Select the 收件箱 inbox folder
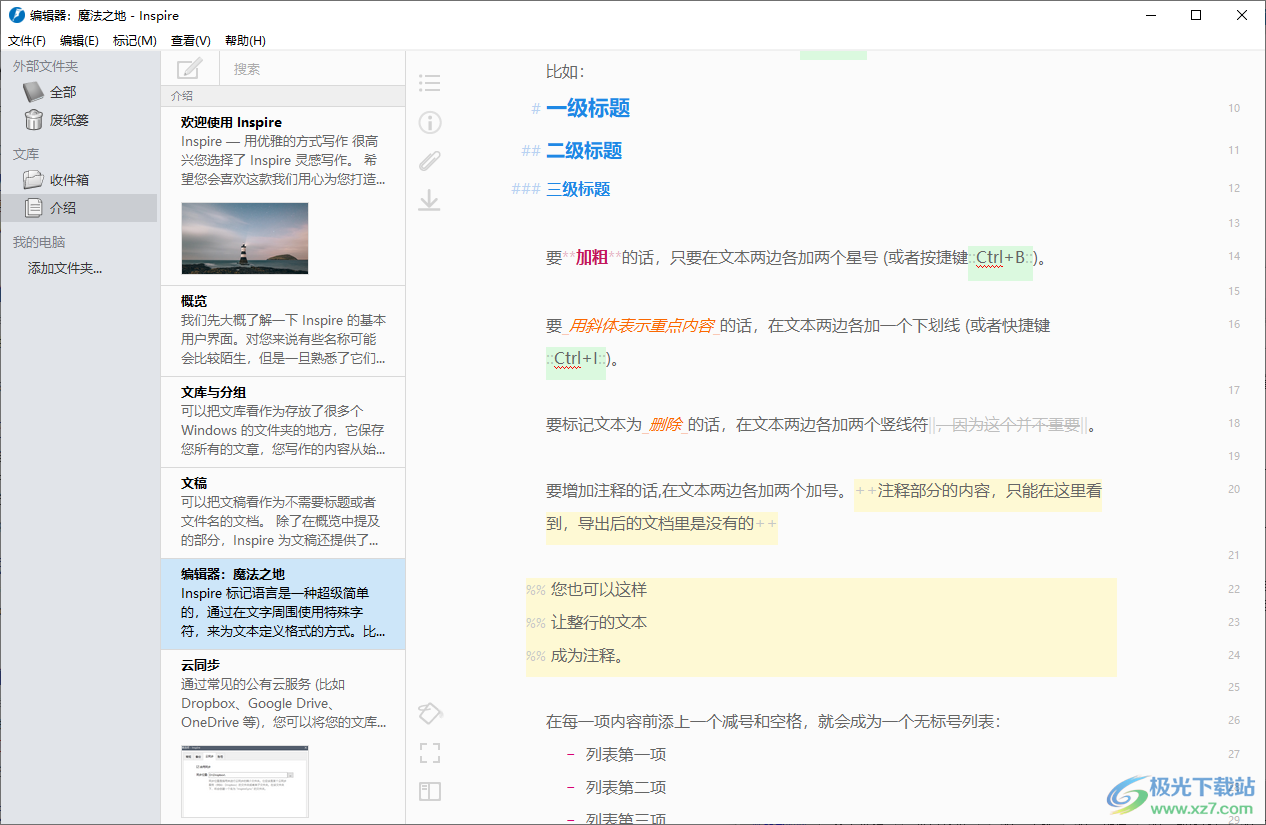The width and height of the screenshot is (1266, 825). [x=69, y=180]
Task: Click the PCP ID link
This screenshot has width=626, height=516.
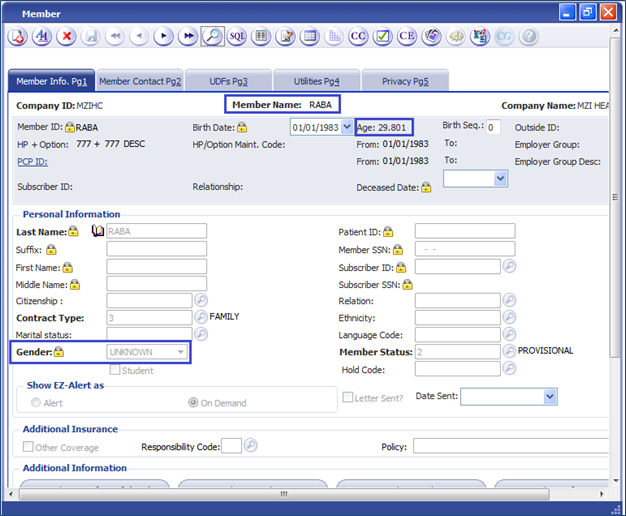Action: pyautogui.click(x=32, y=161)
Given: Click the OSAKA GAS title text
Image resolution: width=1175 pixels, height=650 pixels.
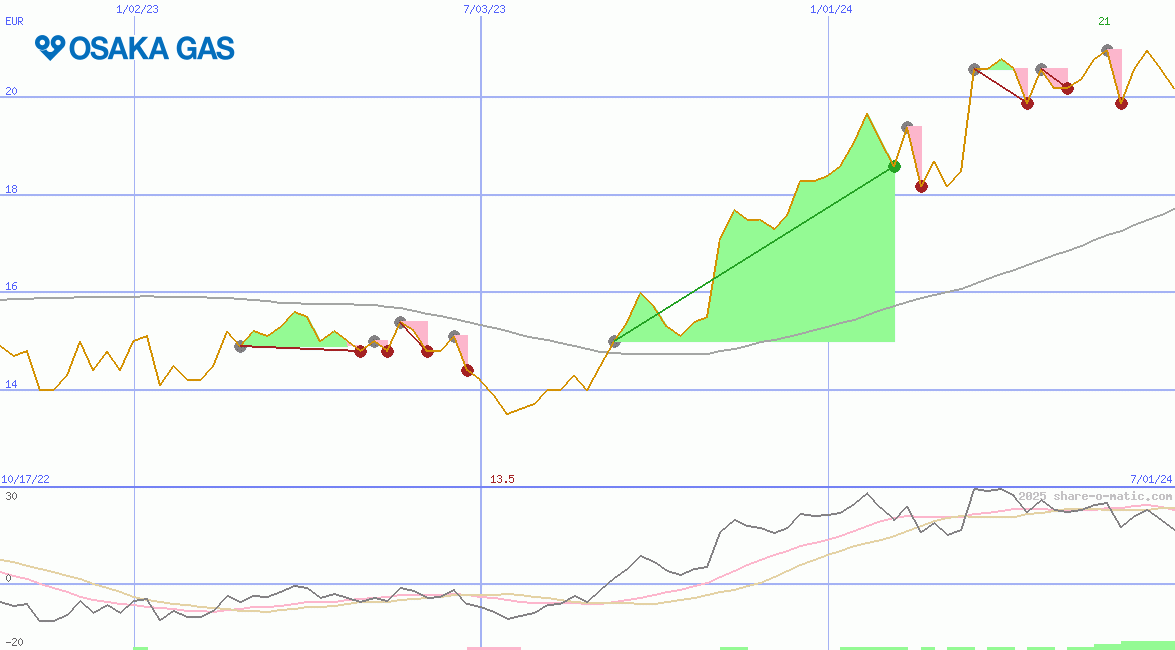Looking at the screenshot, I should 152,48.
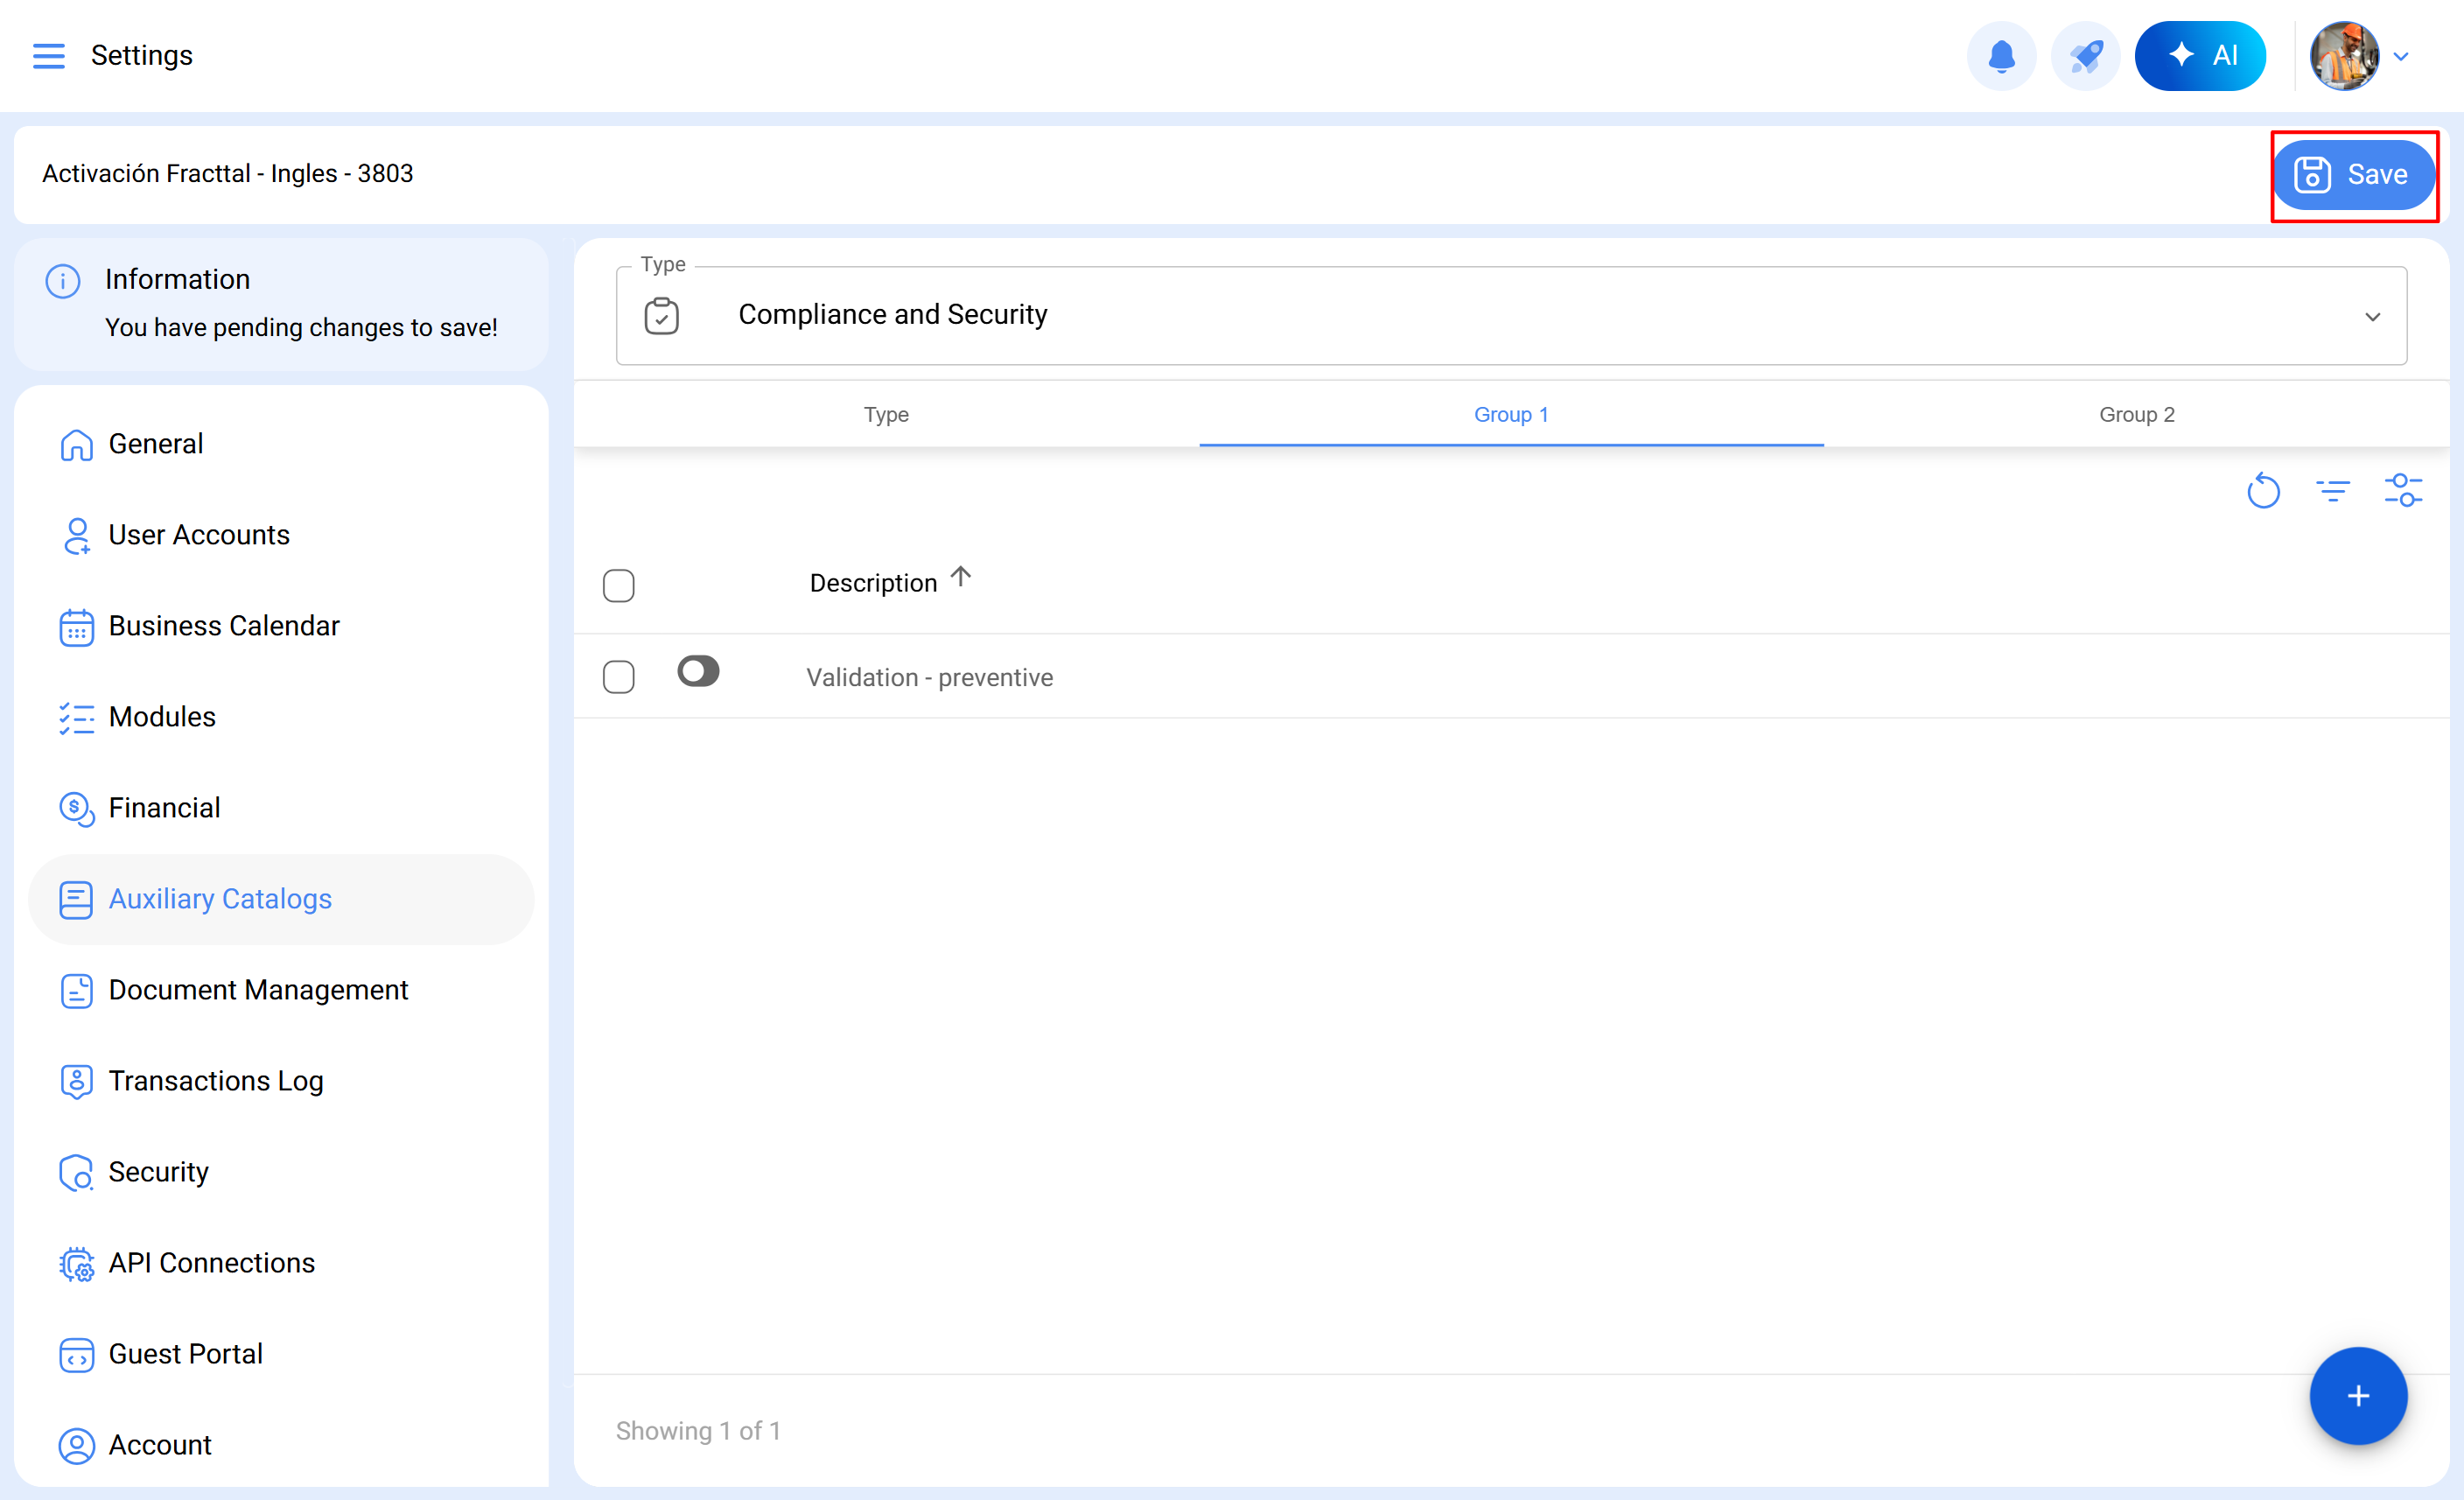The width and height of the screenshot is (2464, 1500).
Task: Select all rows via header checkbox
Action: tap(618, 585)
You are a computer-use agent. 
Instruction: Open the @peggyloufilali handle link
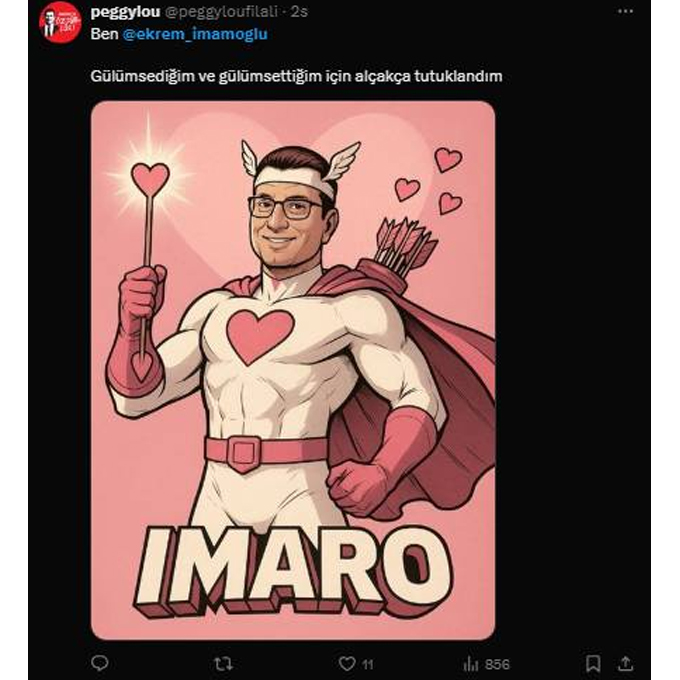tap(221, 12)
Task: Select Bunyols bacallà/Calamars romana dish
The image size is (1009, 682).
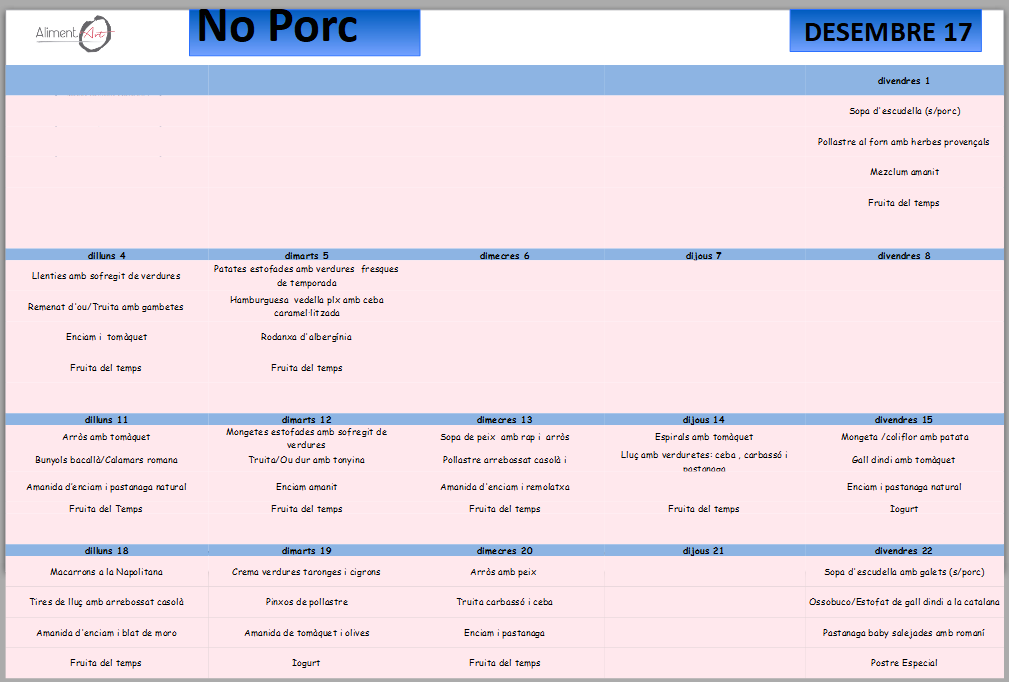Action: (x=106, y=460)
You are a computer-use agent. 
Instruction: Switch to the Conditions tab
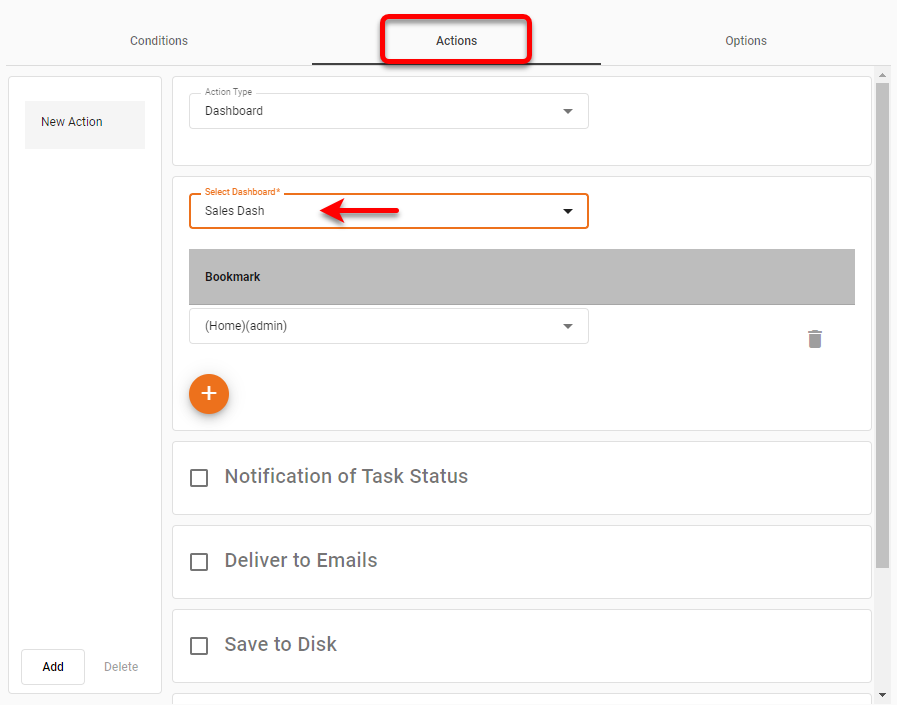click(x=158, y=41)
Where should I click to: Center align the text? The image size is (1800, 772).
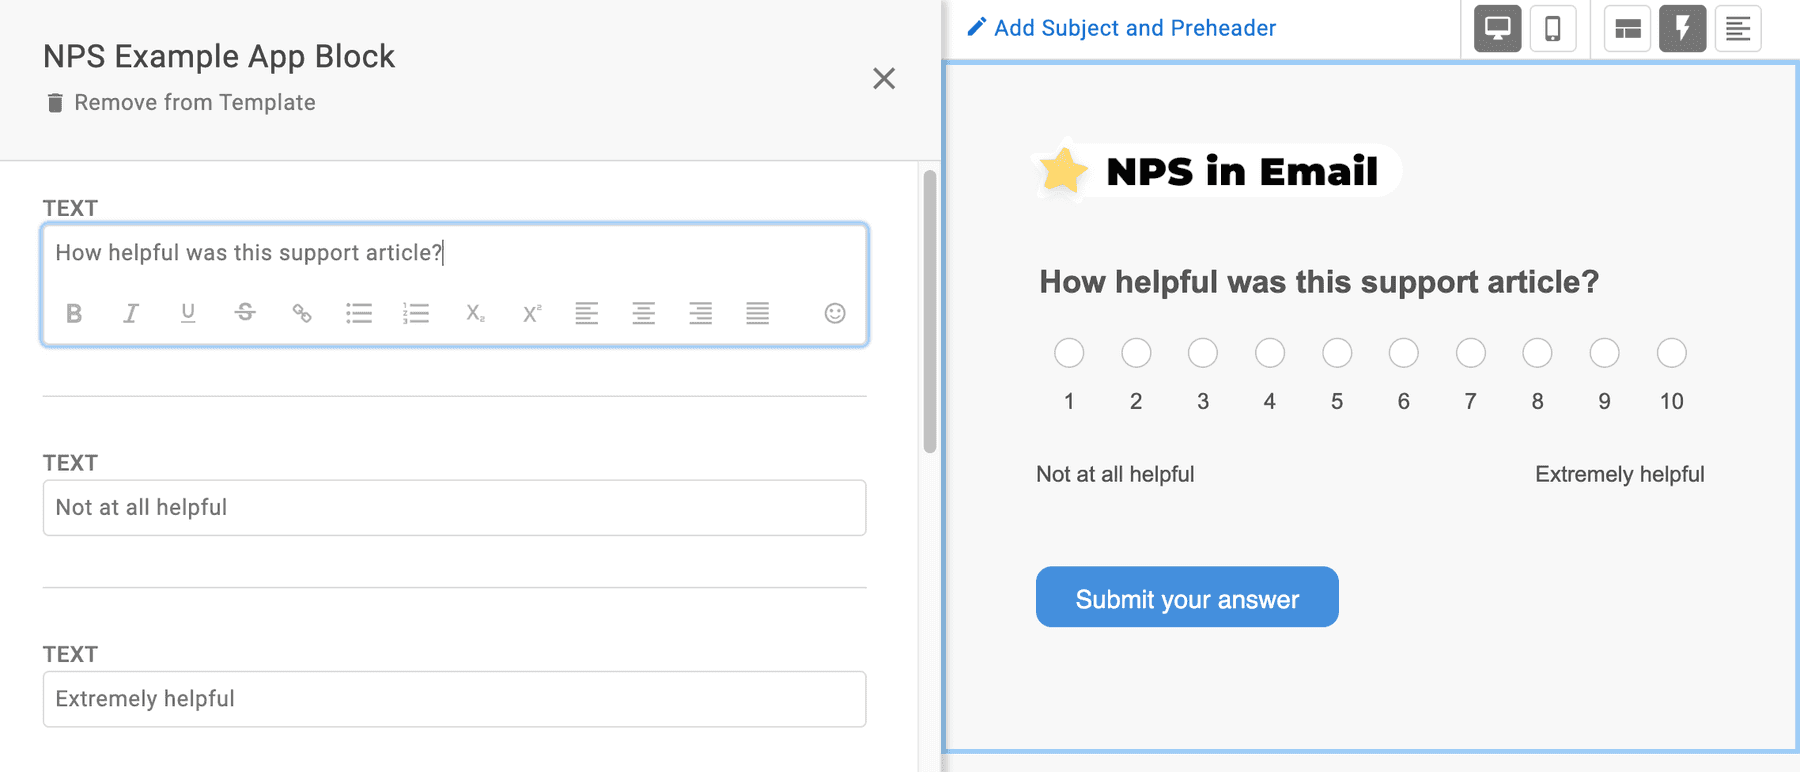click(x=644, y=314)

• • • •

PROBLEM REQUIREMENTS:
Copy out every item above word for word, leaving out the pictures.

COMPLETED EXERCISE:
Select the 收件箱 inbox folder
The width and height of the screenshot is (1266, 825). [x=69, y=180]
Task: Click the PCP ID link
This screenshot has width=626, height=516.
Action: pyautogui.click(x=32, y=161)
Given: Click the OSAKA GAS title text
Image resolution: width=1175 pixels, height=650 pixels.
Looking at the screenshot, I should 152,48.
The width and height of the screenshot is (2464, 1500).
Task: Select all rows via header checkbox
Action: tap(618, 585)
You are a computer-use agent. 
Instruction: Open the @peggyloufilali handle link
tap(221, 12)
Task: Select Bunyols bacallà/Calamars romana dish
The image size is (1009, 682).
Action: (x=106, y=460)
You are a computer-use agent. 
Instruction: Switch to the Conditions tab
click(x=158, y=41)
Where should I click to: Center align the text? The image size is (1800, 772).
click(x=644, y=314)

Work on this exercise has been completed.